Mr Gopinath, who is credited with making flying affordable through the no-frills airline, also said that the prevalent regulations "forced" KFA to acquire his company. He sold Air Deccan to KFA for a total consideration of Rs 1,000 crore in 2007, during the heydays of the aviation sector.
"I think he (Mallya) has become more a victim of flamboyance and arrogance than of any political conspiracy," Mr Gopinath told news agency PTI.
The near-bankrupt Kingfisher Airlines has been grounded since 2012 and owes banks over Rs 9,000 crore, far less than bigger defaults in sectors like metals and infrastructure.
A regular at global partying circles, Mr Mallya, whose interests include Formula-1 and an annual swimwear calendar, moved to London amid growing attention from the Indian law enforcement agencies and courts.
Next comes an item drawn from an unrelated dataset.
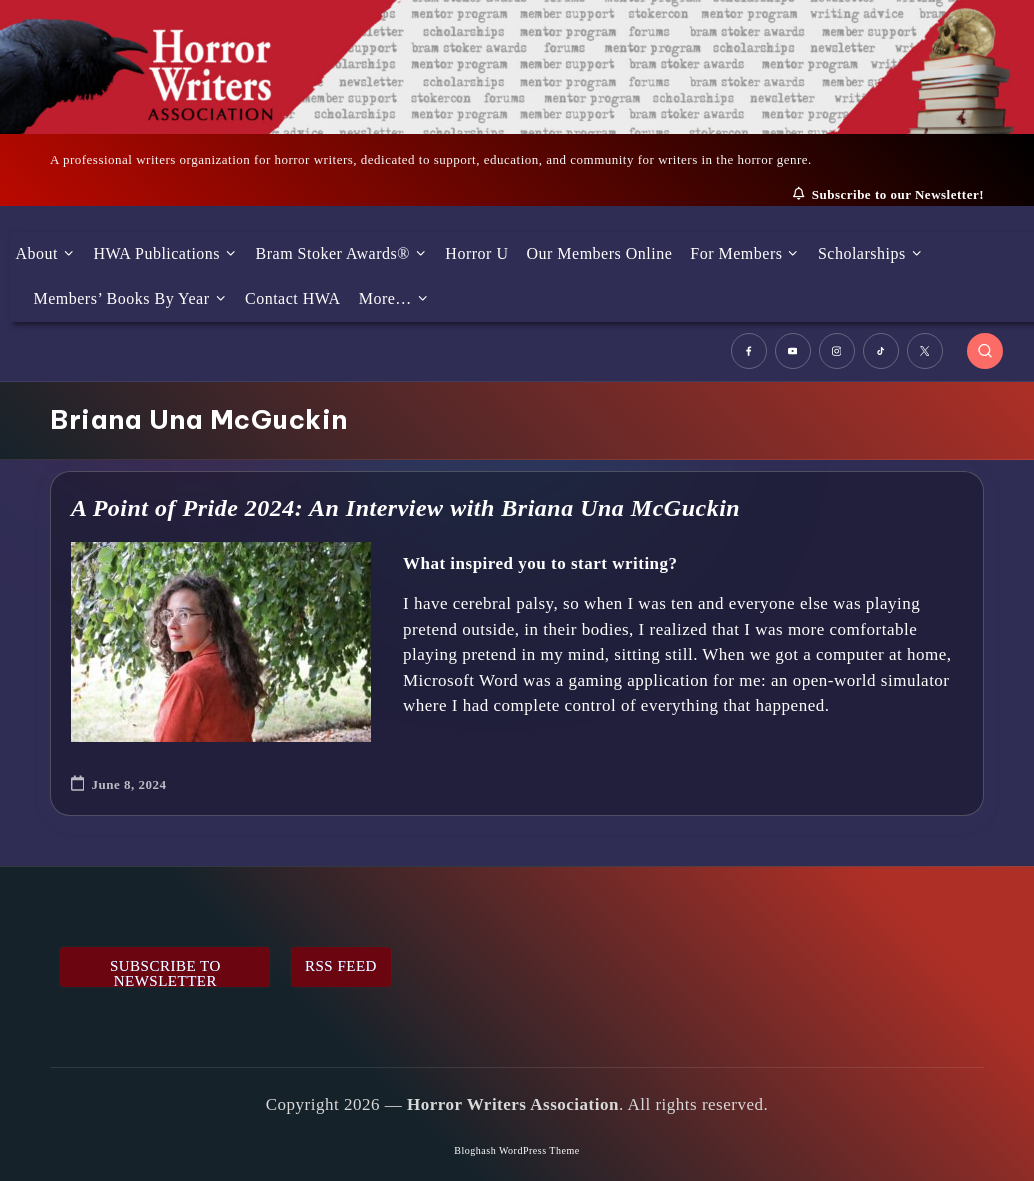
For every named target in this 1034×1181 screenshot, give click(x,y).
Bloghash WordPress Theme (516, 1150)
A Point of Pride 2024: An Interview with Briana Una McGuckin (405, 508)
He has now become the poster-boy of defaults.
The liquor baron was "not wise" about his activities during the days of default, Mr Gopinath said, referring to him as a "political football", who borrowed money when the Congress-led UPA government was in power.
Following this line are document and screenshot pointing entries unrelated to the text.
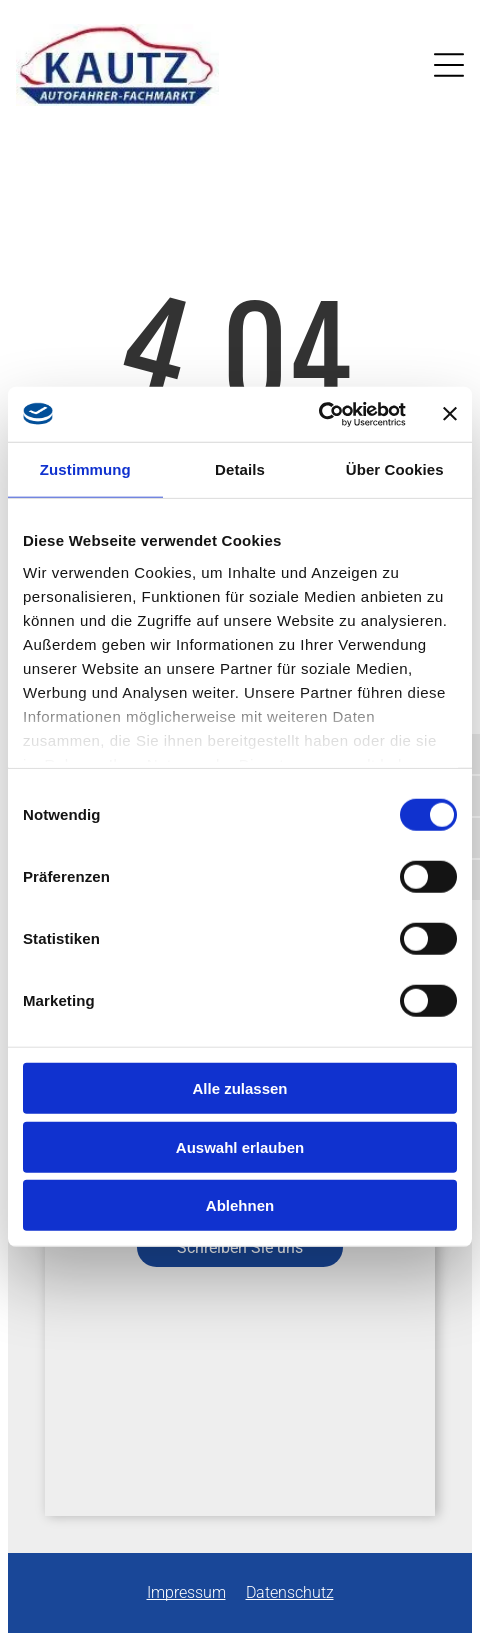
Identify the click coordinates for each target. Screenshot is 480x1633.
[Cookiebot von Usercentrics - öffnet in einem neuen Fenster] (318, 414)
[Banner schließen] (450, 414)
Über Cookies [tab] (395, 469)
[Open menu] (449, 65)
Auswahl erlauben (240, 1146)
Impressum (186, 1592)
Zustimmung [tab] (85, 469)
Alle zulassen (239, 1088)
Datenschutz (290, 1592)
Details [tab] (240, 469)
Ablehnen (240, 1205)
He also acknowledged that Mr Mallya is a "poster boy for loan defaults", and hence, "both parties politically find him too close for comfort".
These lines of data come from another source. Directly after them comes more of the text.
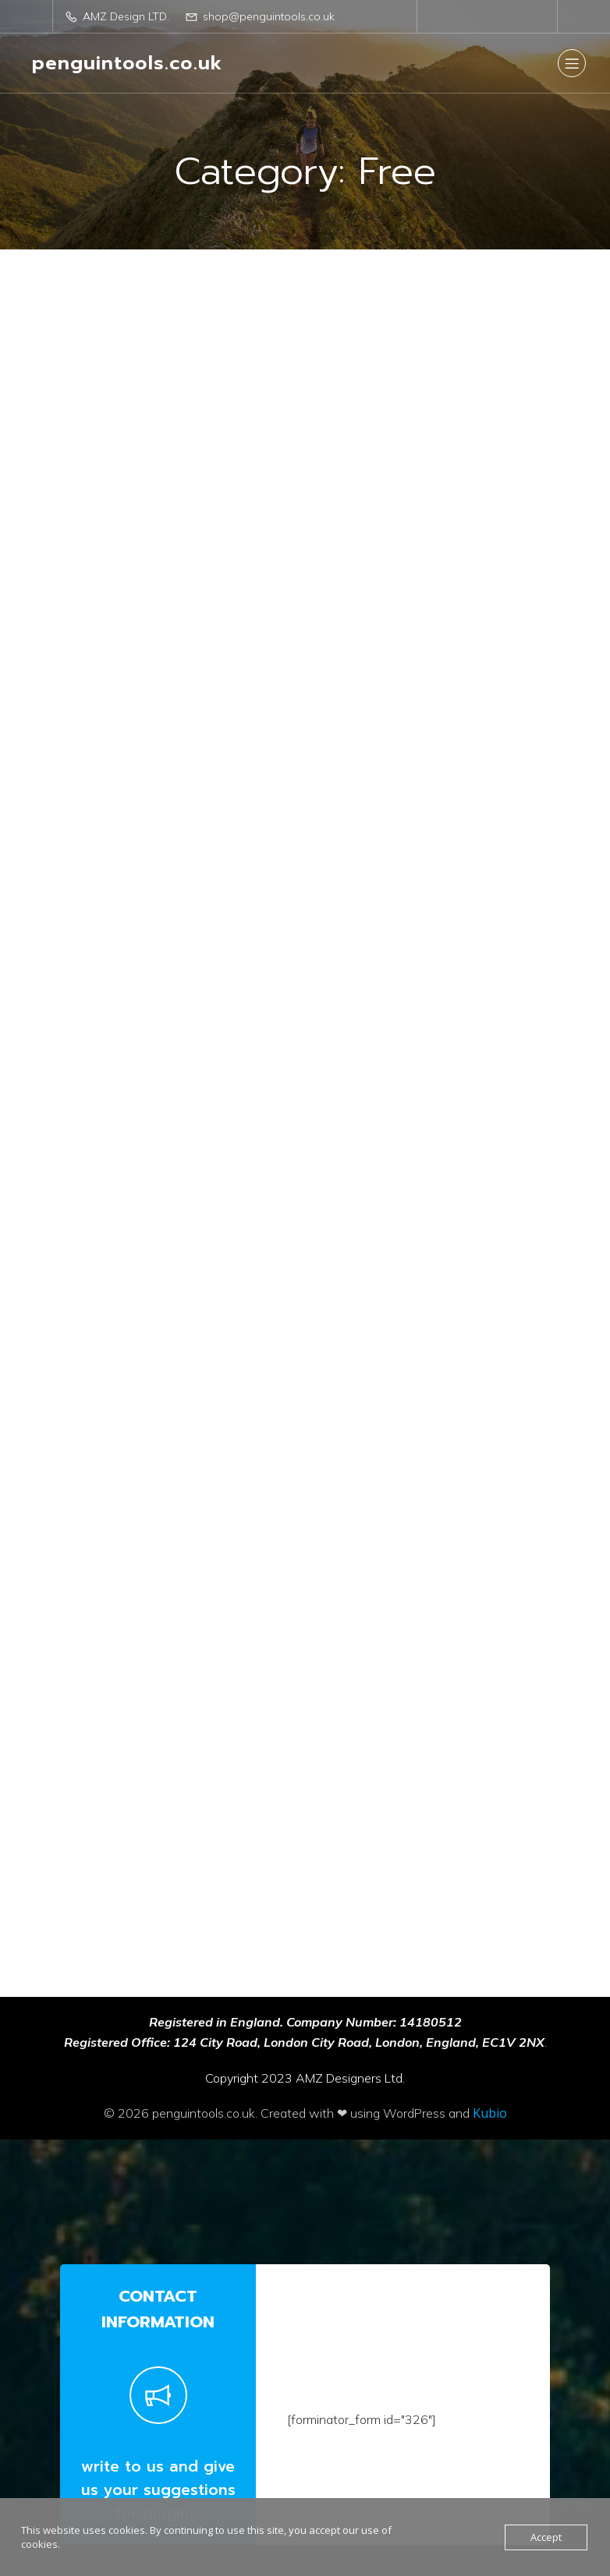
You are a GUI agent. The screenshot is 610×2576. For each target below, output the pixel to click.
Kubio (490, 2019)
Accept (546, 2537)
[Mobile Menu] (572, 63)
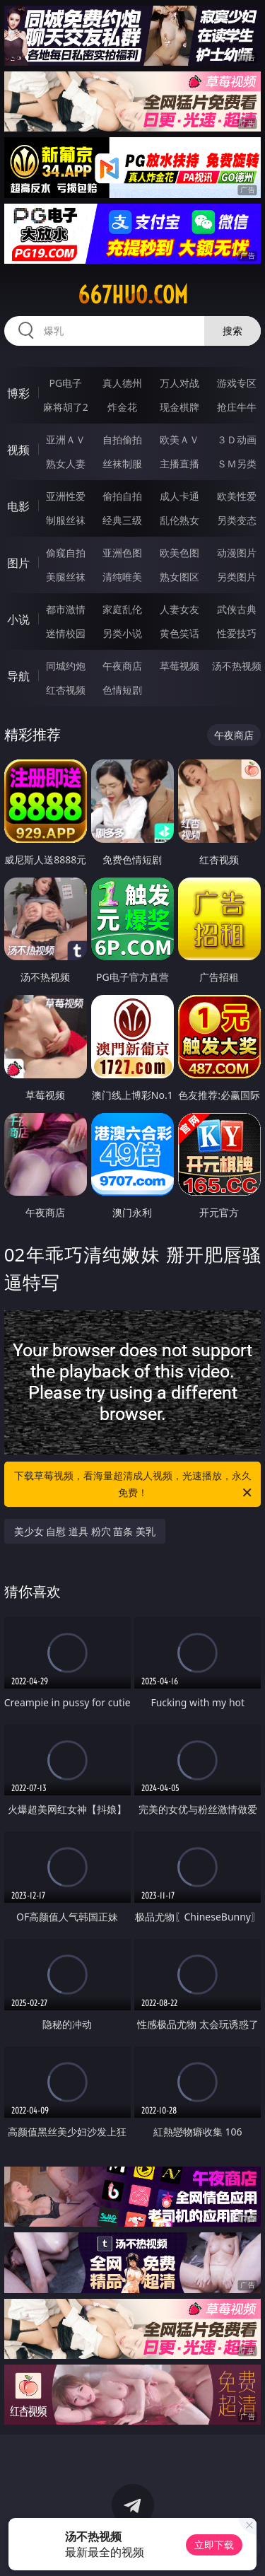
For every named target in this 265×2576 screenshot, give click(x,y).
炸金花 (122, 407)
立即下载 (214, 2544)
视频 (18, 449)
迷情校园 (66, 633)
Politicians from both parties have "been seen" socialising with Mr Mallya, and have been witness to his overindulgent habits including Formula one races, and IPL matches, yet they accuse each other, Mr Gopinath pointed out.
Reiterating that Mr Mallya is not a victim of any politcal conspiracy, Mr Gopinath once again said he has become a "hot potato" for all, which has led him to be "politically abandoned".
Mr Gopinath was critical of the fact that Mr Mallya fled the country and hinted that he should have paid back his dues using the wealth from his other companies. "I think he should have acted sooner by mobilising funds from his other liquor companies and rescued Kingfisher Airlines. But it was too late," he said, adding that if competitor Spicejet could be saved, Kingfisher could have also been saved.